(Uit te voeren taken)
1. Neem uit de tekst over Las Vegas letterlijk het gedeelte over van "Sylvia zal ongetwijfeld" tot en met "een spelfout bevat).".
2. Vervang in de rijen "Viewport" door "Screen size" en laat al het andere ongewijzigd. Geef alleen de regels van de regel met "This screenshot has width=721, height=387." tot en met de regel met "[x=1303, y=108]".

Nooit weer naar Las Vegas

Gisteren (23 april 2020) las ik in De Volkskrant de column van Sylvia Witteman. Daarin kijkt de ik-persoon (verwar nooit de ik in een boek/column met de auteur!) op een gegeven moment terug op haar reis naar Las Vegas, waar ze is geweest met ‘huisgenoot P.’ (waarin wij niet haar echtgenoot Philippe Remarque mogen herkennen, hoewel hij dat wel gewoon is, omdat we dus niet de ik-persoon met… enz.)

Sylvia beschrijft hoe de ik-persoon met huisgenoot P… in Las Vegas met een slok op ging trouwen, ‘wat nergens op sloeg want we waren toen al vijftien jaar getrouwd’.

Sylvia zal ongetwijfeld de Wedding Chapel (‘Located in the heart of the Strip’) bedoelen, want als je daarop googlet krijg je steeds de trouwkapel te zien op de foto hieronder Waarbij mij opvalt is dat ’til midnight een spelfout bevat).

Ik ben zelf in 1999 in Las Vegas geweest, maar ik heb nooit de neiging gehad daar voor de tweede keer te trouwen (sowieso heb ik die neiging nooit, nergens gehad, maar dit terzijde).

Om eerlijk te zijn vond ik dat hele Vegas geen moer aan. Alles was daar nep, kitch, flashy, leeg. Begrijp me goed, ieder zijn meug en mijn afkeer van De Vlakten (‘Las Vegas’ is Spaans voor ‘(gras)vlakten’) is niet ingegeven door morele afkeuring (ik zag het echt niet als ‘poel des verderfs‘), maar ik voelde me er gewoon niet op mijn gemak.

Ik ben van nature geen gokker, ik hoefde ook niet naar dure stripteaseclubs en die hoerige lichtreclames had ik na een tijdje ook wel gezien, dus ik had eigenlijk ook niks in deze, door de maffia uit de woestijn gestampte, stad te zoeken. Maar ja, Vegas moet je gezien hebben, al is het maar één keer in je leven.

Zo volgde ik met mijn vrouw het geijkte rondje over The Strip en langs ’themacasino’s’ als Venetië, Treasure Island, Caesar’s Palace en Luxor. Zonder uitzondering waren die van een afschuwelijke, Disney-achtige kitscherigheid. Wie al een vooroordeel heeft tegen Amerika en zijn cultuurloosheid zou hier volop in dat vooroordeel bevestigd worden.

(Aangeleverde rijen)
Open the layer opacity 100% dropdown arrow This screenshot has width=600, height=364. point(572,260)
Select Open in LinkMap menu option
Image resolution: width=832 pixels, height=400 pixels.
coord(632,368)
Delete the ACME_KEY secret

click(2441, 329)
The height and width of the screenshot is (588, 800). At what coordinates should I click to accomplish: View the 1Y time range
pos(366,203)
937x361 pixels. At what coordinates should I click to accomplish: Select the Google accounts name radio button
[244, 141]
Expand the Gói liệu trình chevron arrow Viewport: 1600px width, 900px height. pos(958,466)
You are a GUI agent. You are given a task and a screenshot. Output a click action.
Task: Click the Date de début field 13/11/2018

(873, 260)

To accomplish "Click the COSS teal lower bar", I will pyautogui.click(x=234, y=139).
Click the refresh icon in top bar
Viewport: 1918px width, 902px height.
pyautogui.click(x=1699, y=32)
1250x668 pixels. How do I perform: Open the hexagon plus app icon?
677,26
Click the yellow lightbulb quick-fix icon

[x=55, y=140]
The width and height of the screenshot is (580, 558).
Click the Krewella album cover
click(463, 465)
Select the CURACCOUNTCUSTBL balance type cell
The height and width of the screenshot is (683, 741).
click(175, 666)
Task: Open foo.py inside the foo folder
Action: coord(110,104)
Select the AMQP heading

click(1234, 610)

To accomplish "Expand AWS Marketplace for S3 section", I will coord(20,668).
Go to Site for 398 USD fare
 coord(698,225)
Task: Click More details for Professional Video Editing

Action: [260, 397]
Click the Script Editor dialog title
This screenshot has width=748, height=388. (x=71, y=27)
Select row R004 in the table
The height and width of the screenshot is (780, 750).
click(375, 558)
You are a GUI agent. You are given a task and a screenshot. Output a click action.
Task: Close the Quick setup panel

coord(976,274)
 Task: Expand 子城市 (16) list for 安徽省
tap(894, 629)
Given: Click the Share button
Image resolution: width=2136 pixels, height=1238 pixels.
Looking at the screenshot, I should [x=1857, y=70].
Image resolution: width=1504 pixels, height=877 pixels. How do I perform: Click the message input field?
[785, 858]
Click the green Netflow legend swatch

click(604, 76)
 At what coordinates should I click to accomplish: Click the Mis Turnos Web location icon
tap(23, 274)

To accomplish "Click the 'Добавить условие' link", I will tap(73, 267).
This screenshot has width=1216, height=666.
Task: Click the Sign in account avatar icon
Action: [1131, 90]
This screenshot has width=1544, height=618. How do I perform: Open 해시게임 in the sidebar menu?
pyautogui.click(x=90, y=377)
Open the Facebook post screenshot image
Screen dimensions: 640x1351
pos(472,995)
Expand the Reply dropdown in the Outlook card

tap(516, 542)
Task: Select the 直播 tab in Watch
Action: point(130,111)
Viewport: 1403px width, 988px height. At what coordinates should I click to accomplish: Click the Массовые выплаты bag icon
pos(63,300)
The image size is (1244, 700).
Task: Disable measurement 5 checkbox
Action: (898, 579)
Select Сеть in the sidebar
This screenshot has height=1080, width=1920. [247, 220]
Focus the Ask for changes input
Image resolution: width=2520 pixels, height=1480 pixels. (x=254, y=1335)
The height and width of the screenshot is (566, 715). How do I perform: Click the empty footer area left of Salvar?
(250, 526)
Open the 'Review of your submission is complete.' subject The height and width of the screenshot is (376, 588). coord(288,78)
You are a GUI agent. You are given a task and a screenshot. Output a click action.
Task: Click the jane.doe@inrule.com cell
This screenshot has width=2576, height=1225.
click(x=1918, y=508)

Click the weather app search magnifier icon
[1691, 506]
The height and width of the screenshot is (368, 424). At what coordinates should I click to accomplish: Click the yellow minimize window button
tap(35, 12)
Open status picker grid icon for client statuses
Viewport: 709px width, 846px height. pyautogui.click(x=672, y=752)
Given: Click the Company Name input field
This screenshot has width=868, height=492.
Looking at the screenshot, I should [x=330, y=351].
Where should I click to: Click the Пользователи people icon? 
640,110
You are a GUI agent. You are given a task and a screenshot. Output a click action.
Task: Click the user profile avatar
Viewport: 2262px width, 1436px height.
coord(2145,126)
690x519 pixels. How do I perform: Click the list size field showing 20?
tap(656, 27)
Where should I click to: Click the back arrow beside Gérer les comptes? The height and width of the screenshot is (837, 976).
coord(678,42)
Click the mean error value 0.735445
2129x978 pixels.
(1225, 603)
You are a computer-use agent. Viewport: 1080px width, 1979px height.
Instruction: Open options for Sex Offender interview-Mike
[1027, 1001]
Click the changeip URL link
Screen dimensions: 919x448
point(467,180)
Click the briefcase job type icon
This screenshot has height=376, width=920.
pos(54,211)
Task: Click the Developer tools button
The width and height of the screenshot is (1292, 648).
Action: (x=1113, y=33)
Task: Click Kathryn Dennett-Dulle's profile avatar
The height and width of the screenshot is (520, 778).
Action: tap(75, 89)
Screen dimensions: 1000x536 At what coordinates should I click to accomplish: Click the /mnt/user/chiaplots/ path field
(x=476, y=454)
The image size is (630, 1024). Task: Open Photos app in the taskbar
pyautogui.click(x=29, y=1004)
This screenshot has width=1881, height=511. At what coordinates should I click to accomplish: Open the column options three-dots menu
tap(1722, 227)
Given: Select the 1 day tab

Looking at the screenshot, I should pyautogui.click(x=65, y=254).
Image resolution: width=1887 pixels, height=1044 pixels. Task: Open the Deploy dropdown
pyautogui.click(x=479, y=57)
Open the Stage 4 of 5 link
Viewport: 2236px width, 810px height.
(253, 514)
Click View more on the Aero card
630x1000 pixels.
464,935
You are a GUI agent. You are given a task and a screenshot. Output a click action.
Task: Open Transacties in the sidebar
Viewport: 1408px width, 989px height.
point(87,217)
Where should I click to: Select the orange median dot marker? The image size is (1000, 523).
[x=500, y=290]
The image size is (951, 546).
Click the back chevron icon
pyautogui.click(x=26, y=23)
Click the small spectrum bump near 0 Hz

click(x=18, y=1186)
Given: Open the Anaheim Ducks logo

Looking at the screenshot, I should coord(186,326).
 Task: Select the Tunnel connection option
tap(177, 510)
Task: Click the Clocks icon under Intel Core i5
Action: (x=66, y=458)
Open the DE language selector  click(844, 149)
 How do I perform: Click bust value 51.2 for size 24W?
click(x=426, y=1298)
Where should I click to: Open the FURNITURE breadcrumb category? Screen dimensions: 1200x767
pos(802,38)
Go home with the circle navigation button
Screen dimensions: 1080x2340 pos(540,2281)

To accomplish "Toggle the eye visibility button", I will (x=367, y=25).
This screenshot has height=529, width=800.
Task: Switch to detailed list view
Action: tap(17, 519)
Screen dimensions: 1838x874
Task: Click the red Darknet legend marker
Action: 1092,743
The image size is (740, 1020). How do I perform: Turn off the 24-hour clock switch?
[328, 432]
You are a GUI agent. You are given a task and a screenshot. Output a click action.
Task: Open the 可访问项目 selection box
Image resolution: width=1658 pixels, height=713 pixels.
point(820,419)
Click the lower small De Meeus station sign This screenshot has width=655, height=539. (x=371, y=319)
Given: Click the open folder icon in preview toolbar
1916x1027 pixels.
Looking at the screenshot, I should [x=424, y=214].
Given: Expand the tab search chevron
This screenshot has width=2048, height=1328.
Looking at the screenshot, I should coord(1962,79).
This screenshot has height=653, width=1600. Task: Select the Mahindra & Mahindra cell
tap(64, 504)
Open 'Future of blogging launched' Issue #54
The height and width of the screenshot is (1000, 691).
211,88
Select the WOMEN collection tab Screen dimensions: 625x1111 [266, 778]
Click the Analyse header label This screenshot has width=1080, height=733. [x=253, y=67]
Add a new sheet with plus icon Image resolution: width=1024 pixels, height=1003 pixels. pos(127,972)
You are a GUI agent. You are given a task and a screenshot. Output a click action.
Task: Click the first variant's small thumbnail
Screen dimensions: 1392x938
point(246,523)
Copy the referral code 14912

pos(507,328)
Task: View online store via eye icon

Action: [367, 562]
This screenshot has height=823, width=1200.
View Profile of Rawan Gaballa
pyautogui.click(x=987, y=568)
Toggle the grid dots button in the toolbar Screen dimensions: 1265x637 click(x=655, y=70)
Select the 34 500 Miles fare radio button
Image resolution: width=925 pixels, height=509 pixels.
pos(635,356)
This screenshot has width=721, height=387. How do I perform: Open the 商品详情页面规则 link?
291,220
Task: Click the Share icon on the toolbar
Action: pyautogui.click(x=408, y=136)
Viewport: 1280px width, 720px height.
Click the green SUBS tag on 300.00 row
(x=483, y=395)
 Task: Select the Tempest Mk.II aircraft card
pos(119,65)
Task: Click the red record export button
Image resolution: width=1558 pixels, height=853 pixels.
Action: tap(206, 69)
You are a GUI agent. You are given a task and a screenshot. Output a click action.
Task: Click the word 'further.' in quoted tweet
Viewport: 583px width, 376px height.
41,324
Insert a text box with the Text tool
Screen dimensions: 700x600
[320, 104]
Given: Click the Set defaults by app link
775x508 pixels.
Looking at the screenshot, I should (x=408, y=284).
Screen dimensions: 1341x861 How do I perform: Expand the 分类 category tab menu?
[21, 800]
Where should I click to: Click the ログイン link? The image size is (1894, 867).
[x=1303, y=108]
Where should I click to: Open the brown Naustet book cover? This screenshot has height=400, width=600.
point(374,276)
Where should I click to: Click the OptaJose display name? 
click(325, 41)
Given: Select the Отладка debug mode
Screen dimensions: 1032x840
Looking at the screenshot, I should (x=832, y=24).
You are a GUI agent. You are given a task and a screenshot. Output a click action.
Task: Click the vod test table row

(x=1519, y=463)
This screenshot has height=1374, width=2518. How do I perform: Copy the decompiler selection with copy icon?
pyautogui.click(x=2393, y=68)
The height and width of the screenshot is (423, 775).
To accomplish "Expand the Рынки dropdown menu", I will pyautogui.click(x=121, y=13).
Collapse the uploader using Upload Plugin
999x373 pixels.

(Oefenresultaten)
1.
Sylvia zal ongetwijfeld de Wedding Chapel (‘Located in the heart of the Strip’) bedoelen, want als je daarop googlet krijg je steeds de trouwkapel te zien op de foto hieronder Waarbij mij opvalt is dat ’til midnight een spelfout bevat).

2.
This screenshot has width=721, height=387. How do I perform: Open the 商品详情页面规则 link?
291,220
Task: Click the Share icon on the toolbar
Action: pyautogui.click(x=408, y=136)
Screen size: 1280px width, 720px height.
Click the green SUBS tag on 300.00 row
(x=483, y=395)
 Task: Select the Tempest Mk.II aircraft card
pos(119,65)
Task: Click the red record export button
Image resolution: width=1558 pixels, height=853 pixels.
Action: tap(206, 69)
You are a GUI agent. You are given a task and a screenshot. Output a click action.
Task: Click the word 'further.' in quoted tweet
Screen size: 583px width, 376px height.
41,324
Insert a text box with the Text tool
Screen dimensions: 700x600
[320, 104]
Given: Click the Set defaults by app link
775x508 pixels.
Looking at the screenshot, I should (x=408, y=284).
Screen dimensions: 1341x861 How do I perform: Expand the 分类 category tab menu?
[21, 800]
Where should I click to: Click the ログイン link? The image size is (1894, 867).
[x=1303, y=108]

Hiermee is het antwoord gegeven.